2006-06-13 14:00:06 | Weblog
以前、ツイ・ハーク監督と交流があった頃、香港に行って彼に連絡すると、食事をしようと言われて、夕食を共にしていました。レストランに行くと、ツイ・ハークだけでなく、奥さんのシー・ナンサンやスタッフ、はたまた俳優がいたりもしました。

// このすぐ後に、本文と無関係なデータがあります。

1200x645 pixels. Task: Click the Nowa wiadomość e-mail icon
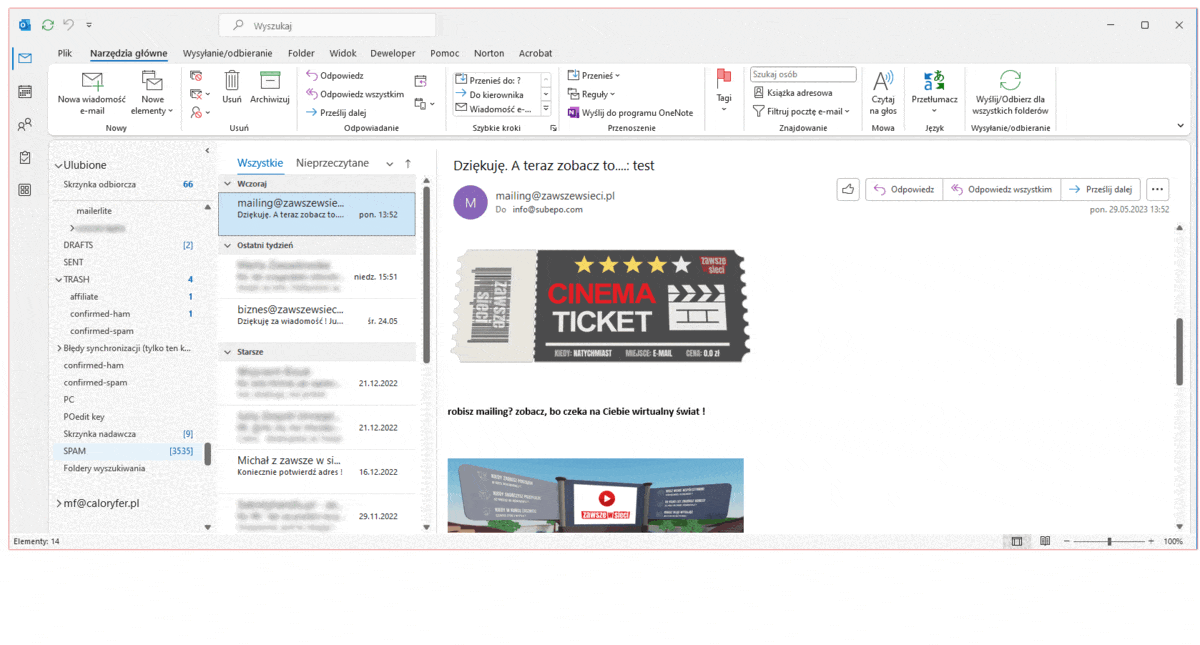click(x=91, y=83)
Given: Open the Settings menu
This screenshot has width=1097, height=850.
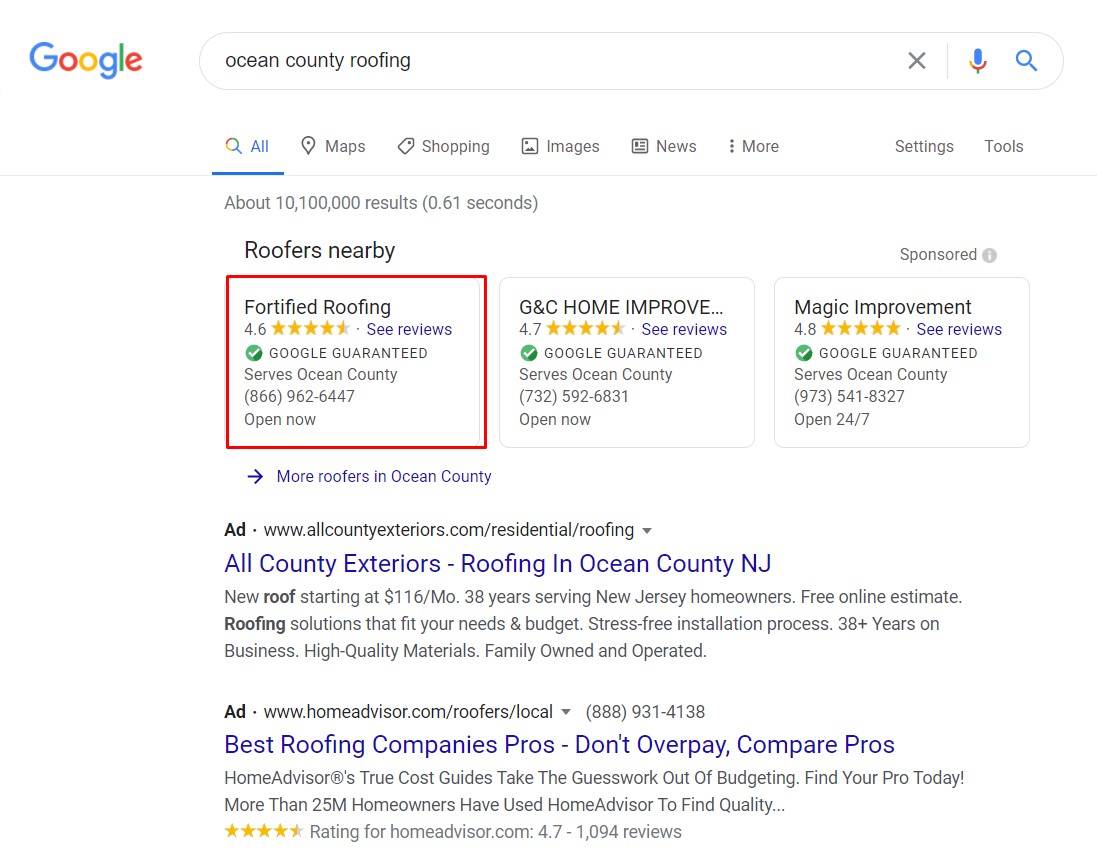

ある夕食の席で、「今、撮影やってるけど見に行く?」と言われて、スタッフに連れていかれたのが、『スウォーズマン 女神伝説の章(東方不敗)』の現場でした。場所は新界の山の中、季節は12月、いくら香港といえども、夜は肌寒いです。現場に着くと、そこにブリジット・リンがいました。彼女がカメラに向って目を見開いて睨むというシーンを撮っていました。でも、監督のチン・シウトンと言い争いの喧嘩をしています。何度も撮り直しをしていて、なかなか終わらないことに彼女が怒っているのかと思いきや、実はある理由で怒っていたのです。そのシーンは、夜の森の中でもやが立ちこめているという設定なのですが、そのもやを作るのに、ドラム缶のなかに入れた木を燃やした煙でもやを作っていたのです。皆さんも経験があると思いますが、燃やした木の煙は涙が出るほど目が痛くなります。そんな状況で目を見開いたシーンを何度も撮っているわけですから、彼女の怒る気持ちはよくわかります。でも、そこは彼女の女優魂というか、カメラが回っている時はまったく涙も出さずに、彼女はカメラを睨みつけています。そして監督の「CUT」という声が聞こえた後に、目から涙が溢れ出ていたのです。それを見た時に、女優ブリジット・リンの仕事に対しての凄さを感じたのでした。
その後、映画を見たら、ちゃんとそのシーンは使われていました。皆さんもこの映画を見る機会があったら、ぜひそのシーンを注目してみてくださいね。